Determine the number of lines in the data that include the word "computer", and write only that number.

*** Opening DATA PROVIDED ***

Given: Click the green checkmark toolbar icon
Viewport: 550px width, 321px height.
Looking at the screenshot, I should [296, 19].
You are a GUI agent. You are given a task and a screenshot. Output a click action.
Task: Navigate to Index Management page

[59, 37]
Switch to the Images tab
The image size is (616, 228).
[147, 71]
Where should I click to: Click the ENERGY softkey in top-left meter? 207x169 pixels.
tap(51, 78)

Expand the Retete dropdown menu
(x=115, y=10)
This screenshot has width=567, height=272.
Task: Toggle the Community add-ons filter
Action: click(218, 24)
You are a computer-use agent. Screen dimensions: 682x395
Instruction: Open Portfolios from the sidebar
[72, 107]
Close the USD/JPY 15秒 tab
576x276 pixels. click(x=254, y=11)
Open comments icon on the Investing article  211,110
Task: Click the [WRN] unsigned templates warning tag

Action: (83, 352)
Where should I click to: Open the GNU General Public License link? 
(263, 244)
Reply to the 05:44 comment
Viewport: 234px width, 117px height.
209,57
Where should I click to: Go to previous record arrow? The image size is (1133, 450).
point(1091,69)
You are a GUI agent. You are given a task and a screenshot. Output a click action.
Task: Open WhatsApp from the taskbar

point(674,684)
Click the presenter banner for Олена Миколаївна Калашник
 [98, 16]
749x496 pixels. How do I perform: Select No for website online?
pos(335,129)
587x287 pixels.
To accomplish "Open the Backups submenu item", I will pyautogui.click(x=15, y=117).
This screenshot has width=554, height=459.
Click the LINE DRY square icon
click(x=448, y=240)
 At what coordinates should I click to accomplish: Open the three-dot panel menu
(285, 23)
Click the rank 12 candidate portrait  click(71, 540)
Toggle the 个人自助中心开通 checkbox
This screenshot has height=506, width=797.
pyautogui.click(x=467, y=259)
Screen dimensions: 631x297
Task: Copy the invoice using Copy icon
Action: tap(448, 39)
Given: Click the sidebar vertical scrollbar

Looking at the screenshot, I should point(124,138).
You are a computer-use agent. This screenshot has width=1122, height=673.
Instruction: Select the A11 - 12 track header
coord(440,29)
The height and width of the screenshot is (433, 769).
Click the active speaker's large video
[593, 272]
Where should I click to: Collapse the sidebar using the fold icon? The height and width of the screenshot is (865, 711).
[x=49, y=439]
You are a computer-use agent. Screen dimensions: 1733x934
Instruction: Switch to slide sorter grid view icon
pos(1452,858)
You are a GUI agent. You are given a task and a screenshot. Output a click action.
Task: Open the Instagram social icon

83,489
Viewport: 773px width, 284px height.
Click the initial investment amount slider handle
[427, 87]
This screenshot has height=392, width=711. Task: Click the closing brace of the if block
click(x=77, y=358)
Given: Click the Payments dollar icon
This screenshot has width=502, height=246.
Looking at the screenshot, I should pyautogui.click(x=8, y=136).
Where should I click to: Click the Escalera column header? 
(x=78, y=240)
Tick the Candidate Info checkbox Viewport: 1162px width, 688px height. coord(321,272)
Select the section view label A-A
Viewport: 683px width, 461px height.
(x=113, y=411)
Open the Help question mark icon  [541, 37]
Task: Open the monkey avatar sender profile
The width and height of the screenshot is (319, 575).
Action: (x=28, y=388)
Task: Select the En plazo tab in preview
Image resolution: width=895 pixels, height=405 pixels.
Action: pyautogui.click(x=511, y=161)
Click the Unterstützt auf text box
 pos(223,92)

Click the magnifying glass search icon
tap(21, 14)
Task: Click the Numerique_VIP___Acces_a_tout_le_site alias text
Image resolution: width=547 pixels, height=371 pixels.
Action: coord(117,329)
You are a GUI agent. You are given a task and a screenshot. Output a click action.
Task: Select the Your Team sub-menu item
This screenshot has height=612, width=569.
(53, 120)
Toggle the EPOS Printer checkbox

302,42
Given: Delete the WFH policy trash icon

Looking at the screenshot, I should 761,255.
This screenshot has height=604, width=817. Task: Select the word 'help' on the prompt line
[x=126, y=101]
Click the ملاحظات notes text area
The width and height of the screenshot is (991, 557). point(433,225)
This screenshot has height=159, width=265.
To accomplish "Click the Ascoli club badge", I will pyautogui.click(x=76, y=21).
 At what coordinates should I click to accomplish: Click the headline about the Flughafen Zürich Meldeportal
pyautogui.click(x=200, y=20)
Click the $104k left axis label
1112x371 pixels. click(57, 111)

*** Closing DATA PROVIDED ***

> [RESPONSE BOX]: 3